MATERIAL SHOWN —
▼▼▼

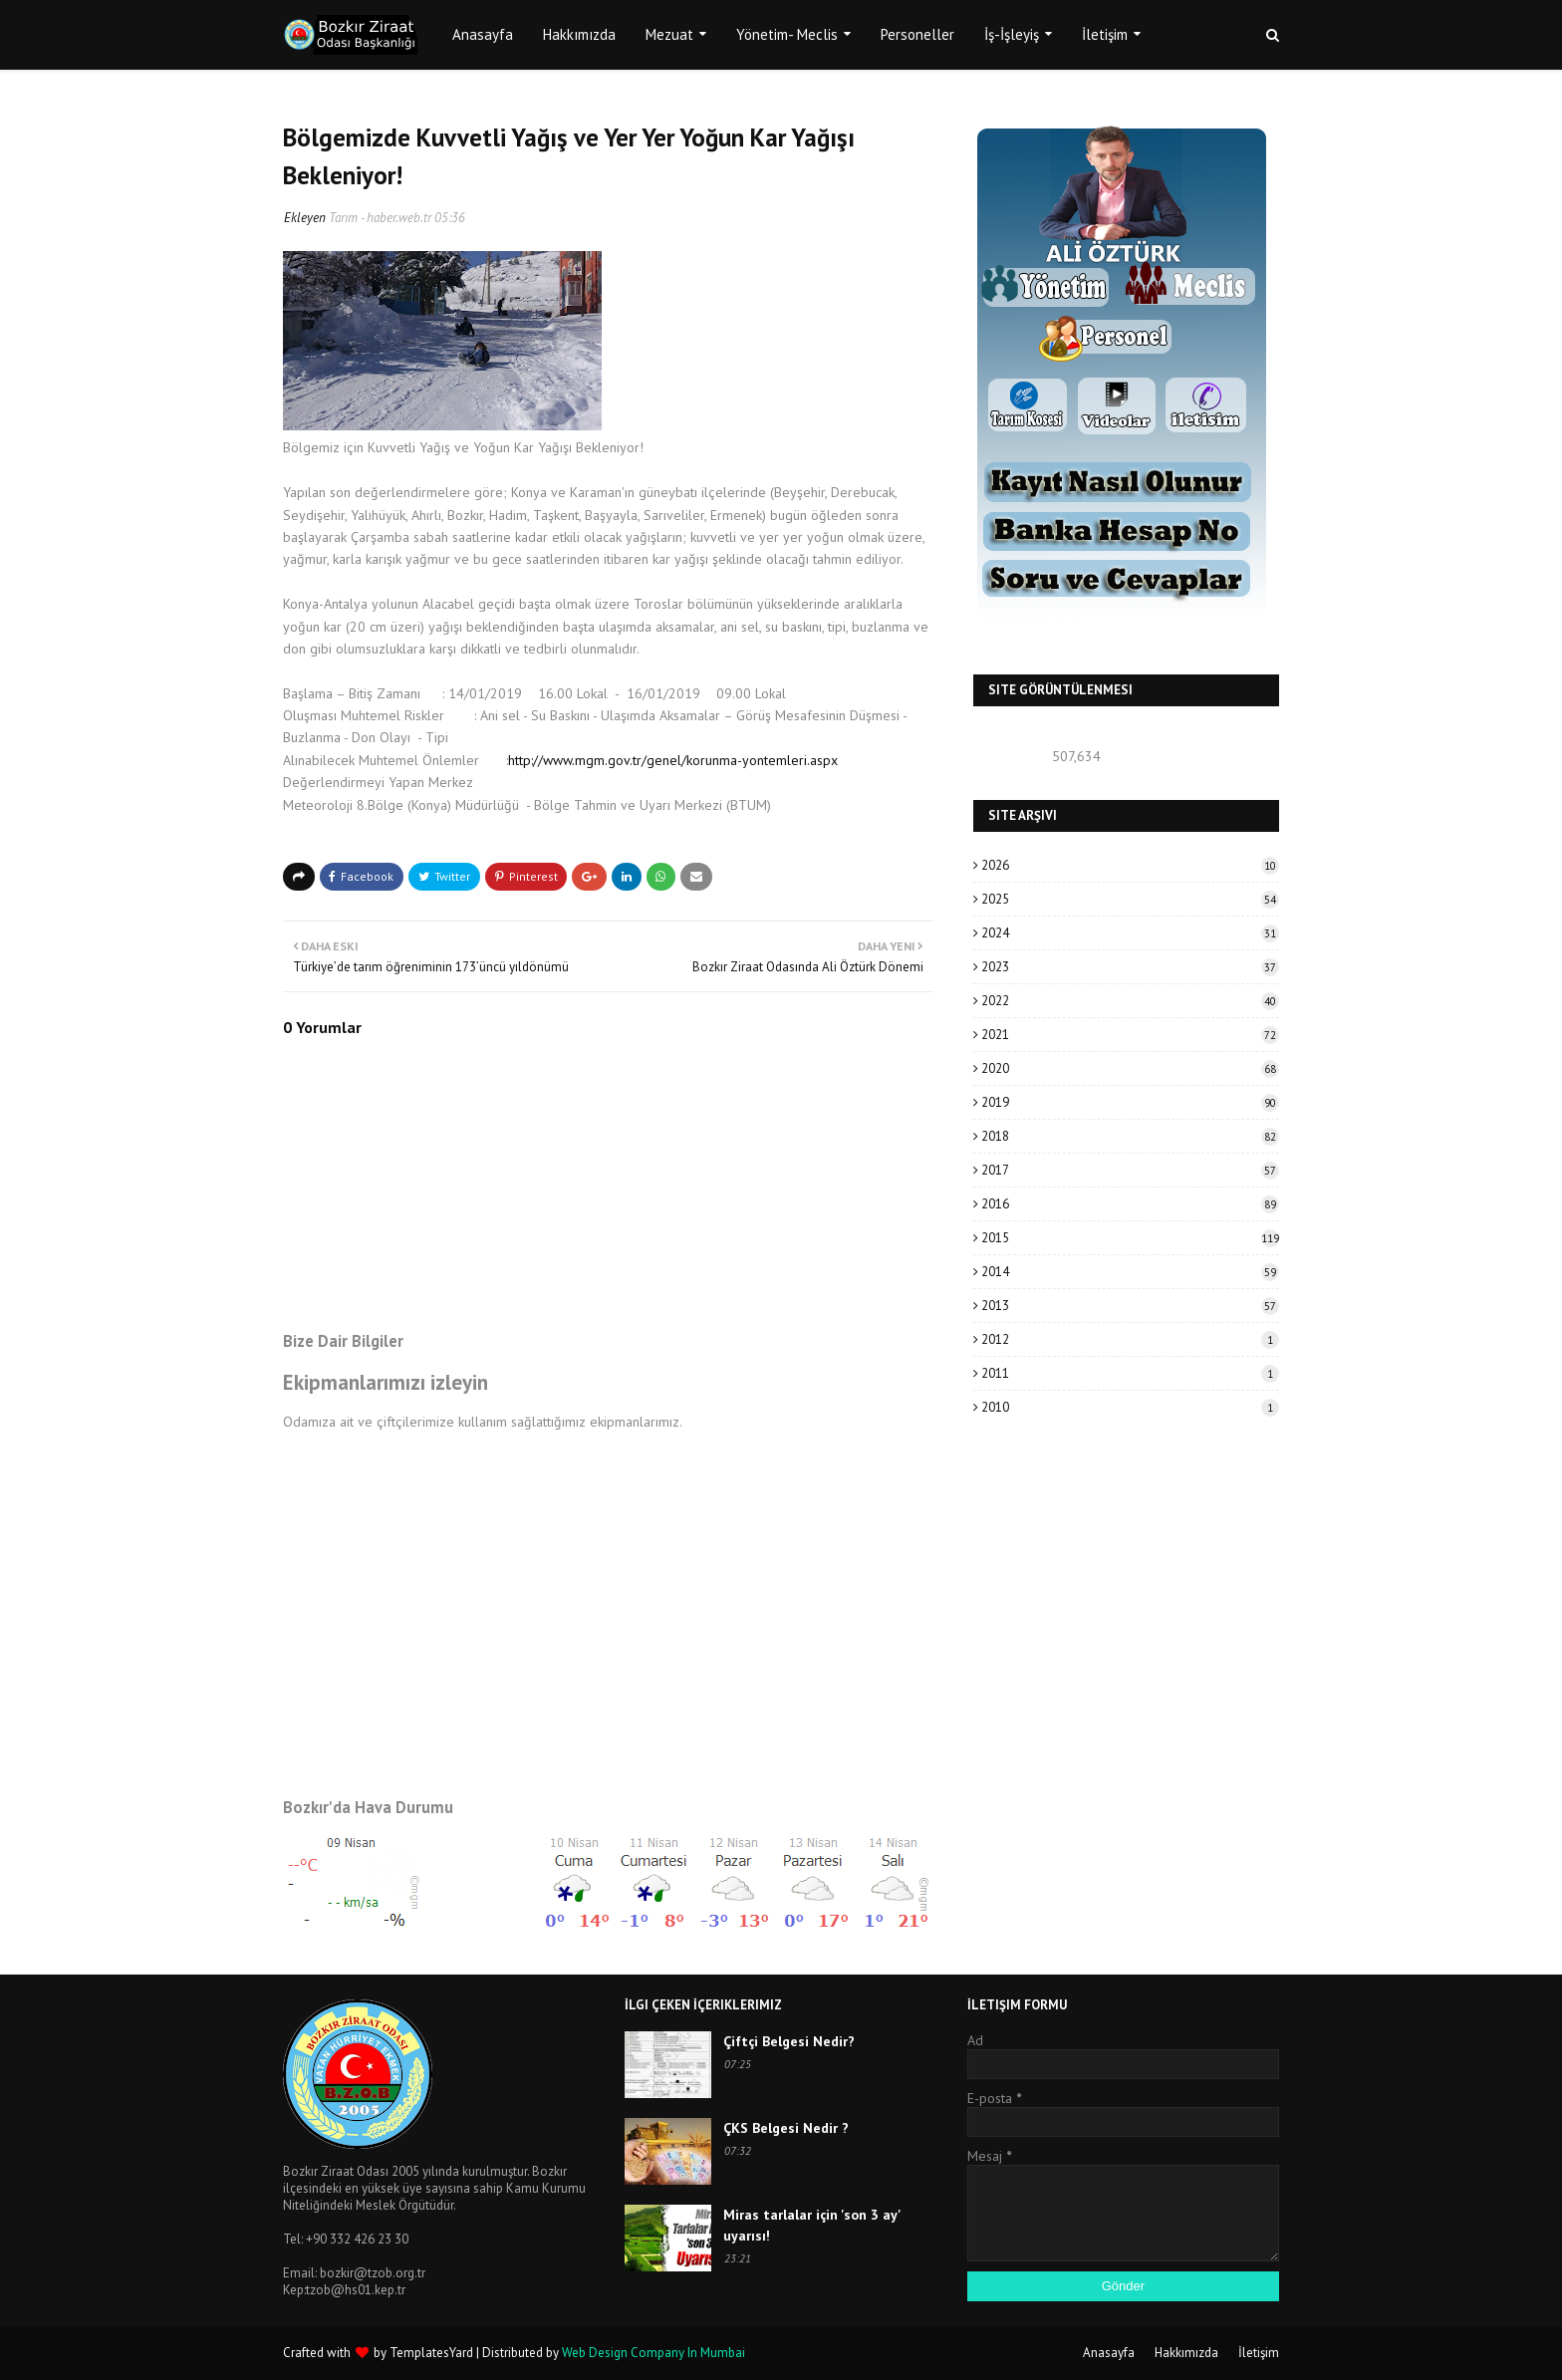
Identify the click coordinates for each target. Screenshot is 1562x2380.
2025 (1130, 899)
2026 (1130, 865)
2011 (1130, 1373)
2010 (1130, 1407)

▲▲▲

THE PROBLEM — Report how many lines in the material contain the word "coordinates", treating uppercase and lowercase as different, and give only that number.

FINISHED EXERCISE — 1